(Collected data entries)
----

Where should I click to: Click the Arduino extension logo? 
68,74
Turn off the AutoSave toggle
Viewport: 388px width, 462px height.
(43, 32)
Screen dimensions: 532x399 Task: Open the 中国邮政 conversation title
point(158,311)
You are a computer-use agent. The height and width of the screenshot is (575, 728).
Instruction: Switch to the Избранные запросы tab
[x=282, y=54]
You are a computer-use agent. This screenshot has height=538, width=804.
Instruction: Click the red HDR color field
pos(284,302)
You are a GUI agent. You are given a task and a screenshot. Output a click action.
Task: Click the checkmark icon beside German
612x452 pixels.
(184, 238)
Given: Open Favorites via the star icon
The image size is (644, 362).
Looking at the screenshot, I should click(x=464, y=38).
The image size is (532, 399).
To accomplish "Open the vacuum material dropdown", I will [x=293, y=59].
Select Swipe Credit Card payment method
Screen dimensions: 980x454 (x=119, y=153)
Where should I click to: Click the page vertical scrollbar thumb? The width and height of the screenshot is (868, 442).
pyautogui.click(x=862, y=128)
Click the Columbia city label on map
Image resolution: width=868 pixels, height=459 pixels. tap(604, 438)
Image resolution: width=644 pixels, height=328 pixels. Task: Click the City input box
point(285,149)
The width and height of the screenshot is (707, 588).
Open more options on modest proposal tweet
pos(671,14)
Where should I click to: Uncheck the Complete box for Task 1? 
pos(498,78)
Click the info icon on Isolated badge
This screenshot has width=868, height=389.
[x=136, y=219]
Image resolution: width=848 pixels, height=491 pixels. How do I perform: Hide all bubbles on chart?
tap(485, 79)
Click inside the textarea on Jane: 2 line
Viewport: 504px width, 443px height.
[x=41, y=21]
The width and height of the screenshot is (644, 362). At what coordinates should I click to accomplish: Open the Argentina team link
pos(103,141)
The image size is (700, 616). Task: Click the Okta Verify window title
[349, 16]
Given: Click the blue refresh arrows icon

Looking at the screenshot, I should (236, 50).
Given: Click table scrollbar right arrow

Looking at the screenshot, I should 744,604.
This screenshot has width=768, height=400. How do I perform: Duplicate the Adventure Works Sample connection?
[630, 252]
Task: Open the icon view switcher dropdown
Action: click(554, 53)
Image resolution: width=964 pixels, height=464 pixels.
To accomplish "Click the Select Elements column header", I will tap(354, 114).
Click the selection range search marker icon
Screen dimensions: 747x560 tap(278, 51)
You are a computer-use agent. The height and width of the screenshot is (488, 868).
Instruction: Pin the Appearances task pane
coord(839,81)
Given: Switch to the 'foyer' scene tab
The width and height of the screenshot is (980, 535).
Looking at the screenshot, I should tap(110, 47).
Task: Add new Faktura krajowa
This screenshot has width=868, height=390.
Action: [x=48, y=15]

----

* **Assignment**:
With nothing added or dropped, write out every entry.

* **Expected output**:
Where should I click to: Click the Arduino extension logo? 
68,74
Turn off the AutoSave toggle
Viewport: 388px width, 462px height.
(43, 32)
Screen dimensions: 532x399 Task: Open the 中国邮政 conversation title
point(158,311)
You are a computer-use agent. The height and width of the screenshot is (575, 728).
Instruction: Switch to the Избранные запросы tab
[x=282, y=54]
You are a computer-use agent. This screenshot has height=538, width=804.
Instruction: Click the red HDR color field
pos(284,302)
You are a GUI agent. You are given a task and a screenshot. Output a click action.
Task: Click the checkmark icon beside German
612x452 pixels.
(184, 238)
Given: Open Favorites via the star icon
The image size is (644, 362).
Looking at the screenshot, I should click(x=464, y=38).
The image size is (532, 399).
To accomplish "Open the vacuum material dropdown", I will [x=293, y=59].
Select Swipe Credit Card payment method
Screen dimensions: 980x454 (x=119, y=153)
Where should I click to: Click the page vertical scrollbar thumb? The width and height of the screenshot is (868, 442).
pyautogui.click(x=862, y=128)
Click the Columbia city label on map
Image resolution: width=868 pixels, height=459 pixels. tap(604, 438)
Image resolution: width=644 pixels, height=328 pixels. Task: Click the City input box
point(285,149)
The width and height of the screenshot is (707, 588).
Open more options on modest proposal tweet
pos(671,14)
Where should I click to: Uncheck the Complete box for Task 1? 
pos(498,78)
Click the info icon on Isolated badge
This screenshot has width=868, height=389.
[x=136, y=219]
Image resolution: width=848 pixels, height=491 pixels. How do I perform: Hide all bubbles on chart?
tap(485, 79)
Click inside the textarea on Jane: 2 line
Viewport: 504px width, 443px height.
[x=41, y=21]
The width and height of the screenshot is (644, 362). At what coordinates should I click to accomplish: Open the Argentina team link
pos(103,141)
The image size is (700, 616). Task: Click the Okta Verify window title
[349, 16]
Given: Click the blue refresh arrows icon

Looking at the screenshot, I should (236, 50).
Given: Click table scrollbar right arrow

Looking at the screenshot, I should 744,604.
This screenshot has width=768, height=400. How do I perform: Duplicate the Adventure Works Sample connection?
[630, 252]
Task: Open the icon view switcher dropdown
Action: click(554, 53)
Image resolution: width=964 pixels, height=464 pixels.
To accomplish "Click the Select Elements column header", I will tap(354, 114).
Click the selection range search marker icon
Screen dimensions: 747x560 tap(278, 51)
You are a computer-use agent. The height and width of the screenshot is (488, 868).
Instruction: Pin the Appearances task pane
coord(839,81)
Given: Switch to the 'foyer' scene tab
The width and height of the screenshot is (980, 535).
Looking at the screenshot, I should tap(110, 47).
Task: Add new Faktura krajowa
This screenshot has width=868, height=390.
Action: [x=48, y=15]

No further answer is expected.